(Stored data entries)
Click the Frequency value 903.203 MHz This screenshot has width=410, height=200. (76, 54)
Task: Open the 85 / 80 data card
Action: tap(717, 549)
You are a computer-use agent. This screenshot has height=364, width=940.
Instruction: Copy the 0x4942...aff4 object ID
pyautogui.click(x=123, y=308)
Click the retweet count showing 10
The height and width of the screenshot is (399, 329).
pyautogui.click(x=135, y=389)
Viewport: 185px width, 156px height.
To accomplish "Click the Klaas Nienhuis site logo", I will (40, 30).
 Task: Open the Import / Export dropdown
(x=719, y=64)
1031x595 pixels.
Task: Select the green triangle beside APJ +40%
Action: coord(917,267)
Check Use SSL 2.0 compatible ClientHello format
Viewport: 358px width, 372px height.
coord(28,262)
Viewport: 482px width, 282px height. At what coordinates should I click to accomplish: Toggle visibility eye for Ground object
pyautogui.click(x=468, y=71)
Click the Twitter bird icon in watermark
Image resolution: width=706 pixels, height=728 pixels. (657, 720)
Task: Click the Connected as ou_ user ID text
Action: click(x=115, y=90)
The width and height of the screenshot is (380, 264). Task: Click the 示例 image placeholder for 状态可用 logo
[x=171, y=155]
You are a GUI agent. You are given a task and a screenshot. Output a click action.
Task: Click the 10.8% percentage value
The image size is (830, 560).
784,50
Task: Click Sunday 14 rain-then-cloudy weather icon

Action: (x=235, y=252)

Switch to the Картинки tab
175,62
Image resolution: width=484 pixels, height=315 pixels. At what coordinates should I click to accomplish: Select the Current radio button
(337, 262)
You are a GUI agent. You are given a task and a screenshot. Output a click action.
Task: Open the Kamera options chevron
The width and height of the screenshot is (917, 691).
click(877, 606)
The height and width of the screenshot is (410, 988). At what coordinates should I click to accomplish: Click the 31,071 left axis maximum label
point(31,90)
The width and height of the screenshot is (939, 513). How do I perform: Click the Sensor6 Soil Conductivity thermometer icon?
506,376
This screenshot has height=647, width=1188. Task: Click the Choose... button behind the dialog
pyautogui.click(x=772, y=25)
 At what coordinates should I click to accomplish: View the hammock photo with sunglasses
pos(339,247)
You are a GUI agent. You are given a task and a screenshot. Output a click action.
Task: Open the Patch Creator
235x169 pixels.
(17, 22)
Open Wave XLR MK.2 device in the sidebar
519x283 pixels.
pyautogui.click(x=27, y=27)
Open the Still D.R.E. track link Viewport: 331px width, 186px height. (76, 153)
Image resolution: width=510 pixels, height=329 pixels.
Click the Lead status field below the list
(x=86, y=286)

**PROBLEM DESCRIPTION**
Repeat the data exactly, with every line included.

**WRITTEN ANSWER**
Click the Frequency value 903.203 MHz This screenshot has width=410, height=200. (76, 54)
Task: Open the 85 / 80 data card
Action: tap(717, 549)
You are a computer-use agent. This screenshot has height=364, width=940.
Instruction: Copy the 0x4942...aff4 object ID
pyautogui.click(x=123, y=308)
Click the retweet count showing 10
The height and width of the screenshot is (399, 329).
pyautogui.click(x=135, y=389)
Viewport: 185px width, 156px height.
To accomplish "Click the Klaas Nienhuis site logo", I will (40, 30).
 Task: Open the Import / Export dropdown
(x=719, y=64)
1031x595 pixels.
Task: Select the green triangle beside APJ +40%
Action: coord(917,267)
Check Use SSL 2.0 compatible ClientHello format
Viewport: 358px width, 372px height.
coord(28,262)
Viewport: 482px width, 282px height. At what coordinates should I click to accomplish: Toggle visibility eye for Ground object
pyautogui.click(x=468, y=71)
Click the Twitter bird icon in watermark
Image resolution: width=706 pixels, height=728 pixels. (657, 720)
Task: Click the Connected as ou_ user ID text
Action: click(x=115, y=90)
The width and height of the screenshot is (380, 264). Task: Click the 示例 image placeholder for 状态可用 logo
[x=171, y=155]
You are a GUI agent. You are given a task and a screenshot. Output a click action.
Task: Click the 10.8% percentage value
The image size is (830, 560).
784,50
Task: Click Sunday 14 rain-then-cloudy weather icon

Action: (x=235, y=252)

Switch to the Картинки tab
175,62
Image resolution: width=484 pixels, height=315 pixels. At what coordinates should I click to accomplish: Select the Current radio button
(337, 262)
You are a GUI agent. You are given a task and a screenshot. Output a click action.
Task: Open the Kamera options chevron
The width and height of the screenshot is (917, 691).
click(877, 606)
The height and width of the screenshot is (410, 988). At what coordinates should I click to accomplish: Click the 31,071 left axis maximum label
point(31,90)
The width and height of the screenshot is (939, 513). How do I perform: Click the Sensor6 Soil Conductivity thermometer icon?
506,376
This screenshot has height=647, width=1188. Task: Click the Choose... button behind the dialog
pyautogui.click(x=772, y=25)
 At what coordinates should I click to accomplish: View the hammock photo with sunglasses
pos(339,247)
You are a GUI agent. You are given a task and a screenshot. Output a click action.
Task: Open the Patch Creator
235x169 pixels.
(17, 22)
Open Wave XLR MK.2 device in the sidebar
519x283 pixels.
pyautogui.click(x=27, y=27)
Open the Still D.R.E. track link Viewport: 331px width, 186px height. (76, 153)
Image resolution: width=510 pixels, height=329 pixels.
Click the Lead status field below the list
(x=86, y=286)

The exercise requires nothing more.